Each of these cases reveals how governments came to rely on incarceration to solve economic and public health problems. People forced to the margins of society have always made up the majority of Americans in jail. But policy decisions since the late 1960s have increased the economic insecurity of millions of Americans. According to Carolyn Sufrin, an assistant professor of obstetrics and gynecology at Johns Hopkins University School of Medicine: “Governments rolled back social programs that labor unions, welfare rights organizations, and racial justice activists won during the New Deal, War on Poverty and Civil Rights eras.” Programs that already were inadequate and rife with racist and sexist exclusions were cut to the bone. Health care and housing became more expensive, while the number of people incarcerated for crimes such as drug use or driving with a suspended license exploded.

What little funding remained for cities was tied to policing. Instead of diverting people away from jail with education and job training programs, young men in the inner city encountered the criminal justice system earlier in life. Politicians in both parties blamed black and brown families’ “pathological culture,” concluding that investing in these communities would only worsen urban “dependency.” President Ronald Reagan infamously railed against “welfare queens,” a racist and sexist myth he had perfected as California’s law-and-order governor from 1967 to 1975.

That jails were filled with people experiencing economic and health crises, abandoned by local and state governments, was no secret. The Detroit Free Press published prisoner accounts, in addition to covering the prisoners’ class-action lawsuit. In 1968, the National Council on Crime and Delinquency, a liberal reform organization, released a damning investigation of the Wayne County Jail. Most of those in the jail should not have been there, the researchers argued, and their report recommended that 77 percent could be released immediately.

In response, politicians including Sheriff Roman Gribbs and Gov. William Milliken promised to improve health care in the jail. Prisoners won their lawsuit in 1971, with the court recognizing that jail conditions represented “cruel and unusual punishment.” But police departments continued the practices that had produced lethal conditions in the first place: arresting people for drug or poverty-related crimes for which they could not afford bail. Conditions in the jail worsened rapidly.

The crowded, pathogenic conditions in today’s jails are not an accident — they’re a policy choice.
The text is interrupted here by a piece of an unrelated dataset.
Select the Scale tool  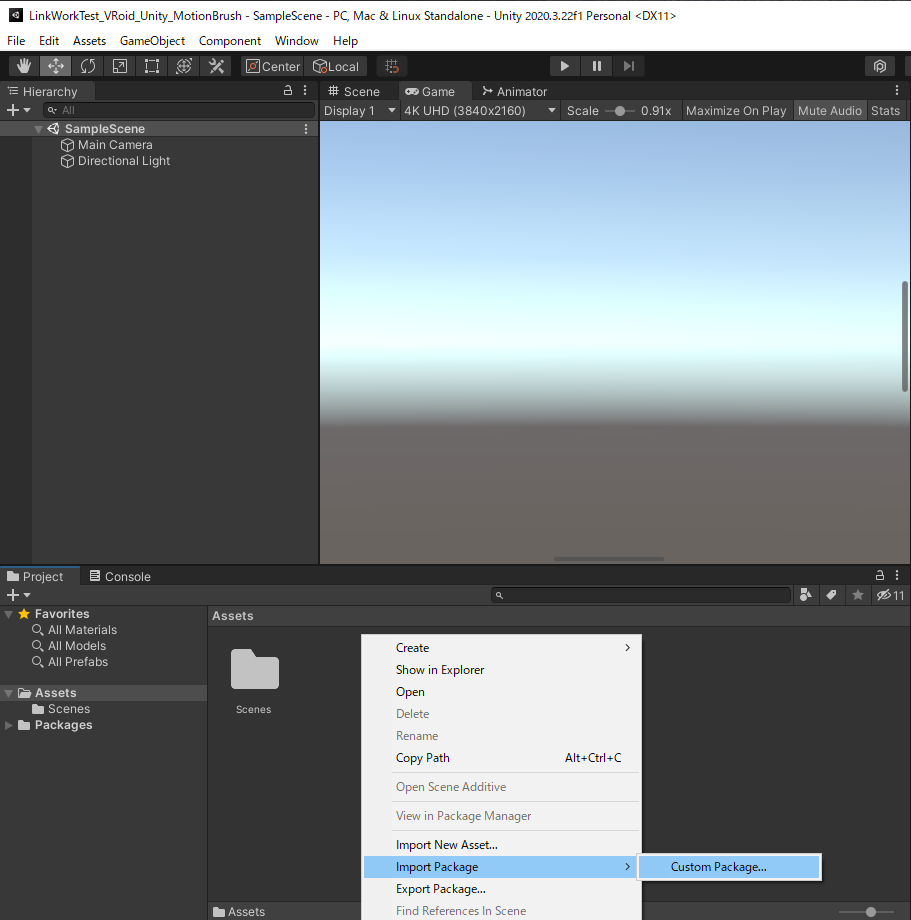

They are what happens when governments rely on incarceration to solve economic and public health problems, including poverty and addiction. By the time Bill Clinton ran for president on a promise to “end welfare as we know it,” the push to expand incarceration and the assault on welfare programs had fused into a single bipartisan agenda. In addition to cutting in half the number of families receiving aid, Clinton made his legacy through one of the most devastating crime control bills in history.

Nowhere is this history of disinvestment felt more acutely than in Detroit. “After years of unemployment, foreclosed homes, water shut-offs, shuttered schools, health clinic closures and jail expansion,” writes Amanda Alexander, the founder of the Detroit Justice Center, “many in Detroit’s Black majority have no illusions that our current system is doing anything but abandoning them to die.”

Honoring the memories of Nora Ware, David Fregin and, more recently, the hundreds who have died of coronavirus behind bars requires recognizing that jails reflect urgent community needs that aren’t being met by governments. Eleven million people spend time in jail each year, and 28 million Americans go without health insurance. “Covid-19 is an incredible catalyst,” Sufrin hopes. “We have an opportunity to show that we as a society do not need to rely on prisons and jails as much as we do.” The task now is to turn a public health crisis into a public safety solution.